Gartner Theorizes Windows Phone 7 Handsets Will Surpass iOS by 2015
Posted 04/07/2011 at 3:18pm
| by Brian Hogg

If you want good, cogent analysis of current trends with accurate predictions of the future, go to any analyst, then take whatever they've said, completely reverse the prediction, and you might -- just might -- have something worth standing behind.
Case in point: Gartner recently released projections of the worldwide smartphone market in 2015. According to Gartner:
Worldwide smartphone sales will reach 468 million units in 2011, a 57.7 percent increase from 2010, according to Gartner Inc. By the end of 2011, Android will move to become the most popular operating system (OS) worldwide and will build on its strength to account for 49 percent of the smartphone market by 2012 (see Table 1).

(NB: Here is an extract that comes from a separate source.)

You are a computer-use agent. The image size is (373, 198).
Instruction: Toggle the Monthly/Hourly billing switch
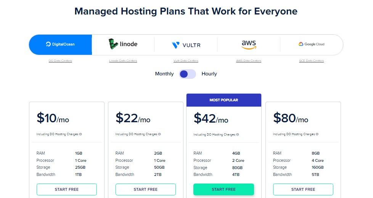(187, 74)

So far so good, right? Given the current pace of Android sales, it's reasonable to conclude that, barring some unforeseen issue, Google's mobile platform will be the most dominant in the world (in terms of handset sales, if not software sales, mindshare, or all-around coolness). Where Gartner goes off the rails, however, is in their assertion that Microsoft's Windows Phone platform will rise to number 3, world-wide:
Gartner predicts that Nokia will push Windows Phone well into the mid-tier of its portfolio by the end of 2012, driving the platform to be the third largest in the worldwide ranking by 2013. Gartner has revised its forecast of Windows Phone’s market share upward, solely by virtue of Microsoft’s alliance with Nokia. Although this is an honorable performance it is considerably less than what Symbian had achieve in the past underlying the upward battle that Nokia has to face.
Is this possible? Sure, Gartner has earned the mockery of everyone in the tech space with the way they reached their conclusions: they simply took Symbian's current marketshare and gave it to Windows Phone 7, without any apparent consideration of whether or not current Symbian users might stick around when the big switch happens next year. Consensus from the tech sphere seems to be that they won't, but who's to say? If Apple announced tomorrow that they were going to adopt WebOS instead of iOS going forward, would the millions of active iPhone users switch to another platform? Where would they go? Nokia customers have already shown that they prefer Nokia's current smartphone experience, which is by many standards inferior to iOS, because they like it. Maybe they'll like Windows Phone 7 even more.
Whatever the case, given Gartner's (or any other analyst) track-record, the fact that they have made the prediction at all means it will most likely not come true, and that Microsoft won't achieve that much of the market. Now, if Gartner was saying Microsoft was going to crash and burn, we should be worried.